Donna Penland, a long-haul driver from Houston, Texas, echoed this sentiment: “It takes a special kind of person, because you basically give up your life for the job. You are dedicated to that truck. … I gained 60 pounds because it’s a sedentary life. You just drive, sleep, drive, sleep. Companies don’t treat you like a human. You are just a machine that makes money for them.”
Penland also added that, as a female truck driver, there are additional obstacles to overcome. “I think it is a good profession for women, but there are a lot of doors to break down,” she told the Washington Post. "The guys treat you like you’re stupid and don’t know anything.”
For some truckers, such as Lee Klass of Portland, Oregon, an experienced driver of 40 years, the long hours and unusual lifestyle aren’t necessarily the biggest issues with the trucking industry. “It’s a tough life, and there are too many regulations now.

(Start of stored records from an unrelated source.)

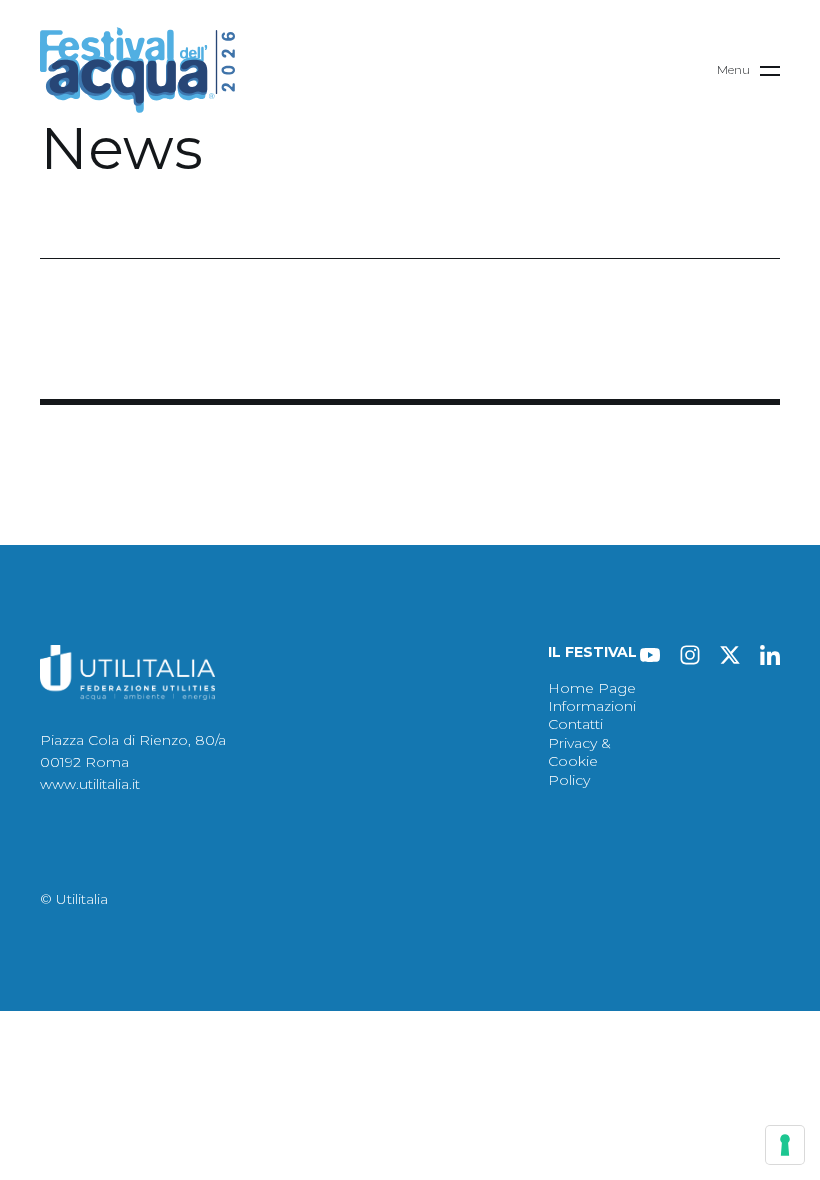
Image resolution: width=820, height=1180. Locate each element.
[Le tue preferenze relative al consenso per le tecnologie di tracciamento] (785, 1145)
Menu (733, 69)
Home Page (592, 688)
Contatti (575, 724)
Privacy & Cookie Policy (579, 761)
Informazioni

There’s a ton more electronic monitoring than when I started,” he told the Washington Post.
For drivers like Klass, who value autonomy, self-employment, and limited supervision, this increased level of monitoring is problematic. “As long as you got your loads delivered, nobody bothered you,” Klass recalls of those earlier years. “Now you’re monitored. As soon as you stop, you get a message from the company asking, ‘Why have you stopped?’ And the government is tracking you with the electronic logging device.”
While wages and long hours certainly play a role in the declining number of truck drivers, the issue seems to stem mainly from more nuanced factors, such as the lifestyle involved, interpersonal struggles, and the increasing use and standardization of disruptive technologies.
In order to remedy the shortage, many companies are taking a proactive approach to overhaul the public’s perception of the trucking industry. For example, some companies are focused on expanding truck driver diversity; by actively welcoming women and minorities into the industry, companies will not only have more candidates to choose from, but will also help in changing the pervasive “trucker image” discussed above.
And while the nature of the job will likely always require long, unpredictable hours, having flexible shift options may help make the job less demanding, making it more attractive to would-be drivers.
As for disruptive technologies, many industry experts predict that companies will be making increasing use of data technologies, electric trucking vehicles, and automated trucking. Although some of these technologies are still far from seeing full implementation on a large scale, it’s only a matter of time before they become more widespread — or even standard for the industry.
Not all existing drivers will be comfortable with this, and it may be difficult to retain them. Companies are urged to keep the lines of communication open with their drivers and help ease the transition to more tech-heavy processes if and when it occurs.
Although some economic experts predict that 2019 will see a decrease in general economic growth — and, by extension, a dip in the growth of the trucking industry — the sector still serves as a big source of revenue in the U.S. Furthermore, as e-commerce continues to grow, the demand for trucks continues to rise alongside it, although this will probably prove to be more of a boon to LTL trucking companies than any others.